▶ _TASK OBJECTIVE_: Beginning with the line where "Disable the Headers category switch" appears, please restate each line of the records below word for word until the last one, inclusive, and nothing else.

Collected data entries
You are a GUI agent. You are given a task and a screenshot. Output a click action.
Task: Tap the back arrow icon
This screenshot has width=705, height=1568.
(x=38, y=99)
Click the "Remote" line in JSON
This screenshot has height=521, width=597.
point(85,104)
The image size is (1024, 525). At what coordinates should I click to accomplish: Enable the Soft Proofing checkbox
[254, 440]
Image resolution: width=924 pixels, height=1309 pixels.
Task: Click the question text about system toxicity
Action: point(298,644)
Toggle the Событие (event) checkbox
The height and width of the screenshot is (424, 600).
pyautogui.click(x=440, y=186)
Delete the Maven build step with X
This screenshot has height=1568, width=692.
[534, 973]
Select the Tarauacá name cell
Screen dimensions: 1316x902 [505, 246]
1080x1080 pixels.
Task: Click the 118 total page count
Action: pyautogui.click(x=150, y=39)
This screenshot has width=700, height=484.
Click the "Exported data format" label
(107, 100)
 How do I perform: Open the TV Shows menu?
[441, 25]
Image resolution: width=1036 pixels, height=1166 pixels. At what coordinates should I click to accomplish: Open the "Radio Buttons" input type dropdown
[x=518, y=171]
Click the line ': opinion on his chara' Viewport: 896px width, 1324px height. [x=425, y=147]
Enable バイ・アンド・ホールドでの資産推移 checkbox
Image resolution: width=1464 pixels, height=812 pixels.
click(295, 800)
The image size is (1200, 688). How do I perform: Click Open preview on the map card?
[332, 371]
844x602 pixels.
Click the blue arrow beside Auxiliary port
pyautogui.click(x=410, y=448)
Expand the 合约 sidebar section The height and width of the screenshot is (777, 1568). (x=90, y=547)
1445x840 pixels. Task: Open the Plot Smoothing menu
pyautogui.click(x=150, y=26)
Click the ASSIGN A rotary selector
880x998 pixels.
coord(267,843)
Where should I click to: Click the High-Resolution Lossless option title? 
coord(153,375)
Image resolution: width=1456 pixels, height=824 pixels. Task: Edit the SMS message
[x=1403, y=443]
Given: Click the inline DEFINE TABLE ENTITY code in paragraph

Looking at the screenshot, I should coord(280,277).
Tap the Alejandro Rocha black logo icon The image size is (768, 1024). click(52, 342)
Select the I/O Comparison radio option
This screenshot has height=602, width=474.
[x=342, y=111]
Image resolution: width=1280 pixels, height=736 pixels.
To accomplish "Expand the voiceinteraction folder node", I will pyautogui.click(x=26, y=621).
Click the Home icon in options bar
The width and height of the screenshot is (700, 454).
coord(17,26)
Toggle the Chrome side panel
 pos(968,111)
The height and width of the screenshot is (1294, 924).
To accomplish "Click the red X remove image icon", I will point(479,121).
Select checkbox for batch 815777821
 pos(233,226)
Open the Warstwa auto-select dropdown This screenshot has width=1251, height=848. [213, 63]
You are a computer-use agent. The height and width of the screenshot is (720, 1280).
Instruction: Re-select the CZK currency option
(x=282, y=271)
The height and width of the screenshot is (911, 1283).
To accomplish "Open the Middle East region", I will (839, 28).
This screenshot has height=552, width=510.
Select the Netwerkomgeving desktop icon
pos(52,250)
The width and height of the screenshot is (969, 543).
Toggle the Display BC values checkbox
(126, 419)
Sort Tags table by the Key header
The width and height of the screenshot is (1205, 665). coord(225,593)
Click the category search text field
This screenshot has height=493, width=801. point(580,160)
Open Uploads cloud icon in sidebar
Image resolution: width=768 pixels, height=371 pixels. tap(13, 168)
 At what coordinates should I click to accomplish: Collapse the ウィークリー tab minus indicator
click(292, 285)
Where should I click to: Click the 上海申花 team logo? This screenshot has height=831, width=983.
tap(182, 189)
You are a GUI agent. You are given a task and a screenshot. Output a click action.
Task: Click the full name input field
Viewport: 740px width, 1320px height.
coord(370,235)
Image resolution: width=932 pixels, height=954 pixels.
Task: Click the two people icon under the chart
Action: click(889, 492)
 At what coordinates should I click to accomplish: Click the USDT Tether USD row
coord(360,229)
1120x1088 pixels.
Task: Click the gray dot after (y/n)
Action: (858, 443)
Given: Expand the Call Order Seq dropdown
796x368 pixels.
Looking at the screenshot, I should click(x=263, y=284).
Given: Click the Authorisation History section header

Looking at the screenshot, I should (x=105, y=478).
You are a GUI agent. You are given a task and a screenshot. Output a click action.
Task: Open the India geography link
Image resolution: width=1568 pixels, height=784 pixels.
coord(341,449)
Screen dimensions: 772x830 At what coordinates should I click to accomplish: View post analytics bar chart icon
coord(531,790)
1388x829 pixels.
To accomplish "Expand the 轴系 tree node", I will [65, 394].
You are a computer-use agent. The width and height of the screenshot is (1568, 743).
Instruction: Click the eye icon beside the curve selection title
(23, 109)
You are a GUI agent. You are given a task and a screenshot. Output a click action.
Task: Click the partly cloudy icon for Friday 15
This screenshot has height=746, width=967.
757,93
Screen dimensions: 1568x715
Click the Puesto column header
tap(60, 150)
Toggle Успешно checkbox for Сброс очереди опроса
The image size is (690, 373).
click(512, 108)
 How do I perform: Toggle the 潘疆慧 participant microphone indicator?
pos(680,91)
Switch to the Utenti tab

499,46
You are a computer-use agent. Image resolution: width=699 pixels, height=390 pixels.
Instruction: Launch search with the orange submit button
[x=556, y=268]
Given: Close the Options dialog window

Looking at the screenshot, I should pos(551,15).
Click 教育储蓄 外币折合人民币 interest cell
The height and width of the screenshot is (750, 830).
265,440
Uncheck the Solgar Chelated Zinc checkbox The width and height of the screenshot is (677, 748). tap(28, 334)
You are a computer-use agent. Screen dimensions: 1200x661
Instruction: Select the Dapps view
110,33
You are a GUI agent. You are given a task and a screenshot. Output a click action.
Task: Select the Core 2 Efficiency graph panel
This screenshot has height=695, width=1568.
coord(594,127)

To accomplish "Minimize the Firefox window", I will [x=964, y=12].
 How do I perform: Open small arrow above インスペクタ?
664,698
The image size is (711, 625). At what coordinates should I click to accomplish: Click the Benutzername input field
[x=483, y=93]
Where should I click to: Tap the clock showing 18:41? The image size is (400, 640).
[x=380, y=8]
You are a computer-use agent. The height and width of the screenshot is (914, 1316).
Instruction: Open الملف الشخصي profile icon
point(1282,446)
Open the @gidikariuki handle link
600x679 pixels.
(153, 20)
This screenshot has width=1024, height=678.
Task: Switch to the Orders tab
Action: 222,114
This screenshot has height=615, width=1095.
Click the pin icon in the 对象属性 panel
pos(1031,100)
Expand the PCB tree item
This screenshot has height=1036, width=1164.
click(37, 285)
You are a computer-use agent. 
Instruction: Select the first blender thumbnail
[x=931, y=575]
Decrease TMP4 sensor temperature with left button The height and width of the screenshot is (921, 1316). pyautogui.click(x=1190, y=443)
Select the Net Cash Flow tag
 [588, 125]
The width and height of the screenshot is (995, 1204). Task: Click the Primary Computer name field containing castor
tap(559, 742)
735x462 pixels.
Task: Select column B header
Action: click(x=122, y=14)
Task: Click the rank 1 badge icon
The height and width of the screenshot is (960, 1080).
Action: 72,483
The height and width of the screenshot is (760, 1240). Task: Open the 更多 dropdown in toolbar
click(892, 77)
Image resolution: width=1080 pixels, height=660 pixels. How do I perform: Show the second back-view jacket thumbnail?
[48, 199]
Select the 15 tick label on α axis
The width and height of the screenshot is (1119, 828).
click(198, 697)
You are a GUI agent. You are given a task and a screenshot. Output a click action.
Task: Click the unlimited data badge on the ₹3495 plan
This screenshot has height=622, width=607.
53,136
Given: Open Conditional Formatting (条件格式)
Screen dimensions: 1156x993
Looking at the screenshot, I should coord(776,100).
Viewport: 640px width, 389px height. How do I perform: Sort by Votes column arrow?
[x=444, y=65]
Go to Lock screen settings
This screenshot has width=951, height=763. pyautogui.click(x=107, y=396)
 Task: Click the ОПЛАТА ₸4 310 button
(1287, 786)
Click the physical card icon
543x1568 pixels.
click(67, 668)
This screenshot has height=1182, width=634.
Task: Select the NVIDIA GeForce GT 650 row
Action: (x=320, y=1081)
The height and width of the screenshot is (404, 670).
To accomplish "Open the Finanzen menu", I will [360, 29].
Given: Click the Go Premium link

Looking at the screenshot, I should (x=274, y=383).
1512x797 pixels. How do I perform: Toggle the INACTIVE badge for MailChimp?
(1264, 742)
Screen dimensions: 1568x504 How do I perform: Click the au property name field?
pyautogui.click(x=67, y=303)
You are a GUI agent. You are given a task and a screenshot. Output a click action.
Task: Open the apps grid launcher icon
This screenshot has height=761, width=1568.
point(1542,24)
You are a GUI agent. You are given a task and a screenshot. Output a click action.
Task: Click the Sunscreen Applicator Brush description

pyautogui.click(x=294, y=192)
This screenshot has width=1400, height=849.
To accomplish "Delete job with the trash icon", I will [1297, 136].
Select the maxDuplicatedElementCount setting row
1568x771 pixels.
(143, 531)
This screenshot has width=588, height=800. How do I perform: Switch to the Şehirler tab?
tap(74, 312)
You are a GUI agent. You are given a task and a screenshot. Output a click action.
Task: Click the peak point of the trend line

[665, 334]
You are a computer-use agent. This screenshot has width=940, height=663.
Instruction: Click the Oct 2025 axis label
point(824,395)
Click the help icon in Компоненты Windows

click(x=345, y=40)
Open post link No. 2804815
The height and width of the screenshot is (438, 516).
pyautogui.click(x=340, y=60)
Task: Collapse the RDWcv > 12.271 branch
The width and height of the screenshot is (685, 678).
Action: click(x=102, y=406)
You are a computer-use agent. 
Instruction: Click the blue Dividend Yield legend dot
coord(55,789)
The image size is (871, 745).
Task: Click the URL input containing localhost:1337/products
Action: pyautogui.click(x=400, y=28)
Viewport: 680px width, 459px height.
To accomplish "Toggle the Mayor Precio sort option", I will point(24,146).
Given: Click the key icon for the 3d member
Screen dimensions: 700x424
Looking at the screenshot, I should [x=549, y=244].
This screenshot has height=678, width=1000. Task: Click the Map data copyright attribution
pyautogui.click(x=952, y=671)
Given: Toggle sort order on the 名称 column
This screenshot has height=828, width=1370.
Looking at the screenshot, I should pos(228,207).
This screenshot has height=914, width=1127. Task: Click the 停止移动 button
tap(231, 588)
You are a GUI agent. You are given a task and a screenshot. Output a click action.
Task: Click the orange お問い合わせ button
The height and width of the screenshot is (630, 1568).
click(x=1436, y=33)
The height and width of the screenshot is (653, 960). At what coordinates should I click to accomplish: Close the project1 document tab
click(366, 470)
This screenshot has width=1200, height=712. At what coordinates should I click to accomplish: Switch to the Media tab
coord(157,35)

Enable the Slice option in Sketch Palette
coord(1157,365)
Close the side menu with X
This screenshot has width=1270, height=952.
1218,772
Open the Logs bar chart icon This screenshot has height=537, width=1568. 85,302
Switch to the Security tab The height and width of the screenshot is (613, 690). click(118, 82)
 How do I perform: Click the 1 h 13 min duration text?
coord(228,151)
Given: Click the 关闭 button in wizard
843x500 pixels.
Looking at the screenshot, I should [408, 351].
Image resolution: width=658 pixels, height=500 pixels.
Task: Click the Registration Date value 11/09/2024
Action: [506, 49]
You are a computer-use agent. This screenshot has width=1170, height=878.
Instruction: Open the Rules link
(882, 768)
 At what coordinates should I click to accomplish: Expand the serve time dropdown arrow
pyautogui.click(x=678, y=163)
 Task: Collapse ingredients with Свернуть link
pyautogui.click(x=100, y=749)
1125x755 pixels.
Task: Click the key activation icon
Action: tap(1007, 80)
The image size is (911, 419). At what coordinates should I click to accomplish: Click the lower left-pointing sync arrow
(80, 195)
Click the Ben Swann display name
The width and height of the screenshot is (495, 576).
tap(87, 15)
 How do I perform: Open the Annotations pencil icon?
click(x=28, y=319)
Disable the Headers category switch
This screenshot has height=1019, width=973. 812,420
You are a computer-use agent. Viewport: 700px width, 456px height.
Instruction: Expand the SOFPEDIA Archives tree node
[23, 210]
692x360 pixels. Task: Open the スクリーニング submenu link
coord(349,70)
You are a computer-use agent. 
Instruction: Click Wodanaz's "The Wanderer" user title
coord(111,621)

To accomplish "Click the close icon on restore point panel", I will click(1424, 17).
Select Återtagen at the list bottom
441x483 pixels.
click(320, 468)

▶ _YOUR RESPONSE_:
Disable the Headers category switch
This screenshot has height=1019, width=973. 812,420
You are a computer-use agent. Viewport: 700px width, 456px height.
Instruction: Expand the SOFPEDIA Archives tree node
[23, 210]
692x360 pixels. Task: Open the スクリーニング submenu link
coord(349,70)
You are a computer-use agent. 
Instruction: Click Wodanaz's "The Wanderer" user title
coord(111,621)

To accomplish "Click the close icon on restore point panel", I will click(1424, 17).
Select Återtagen at the list bottom
441x483 pixels.
click(320, 468)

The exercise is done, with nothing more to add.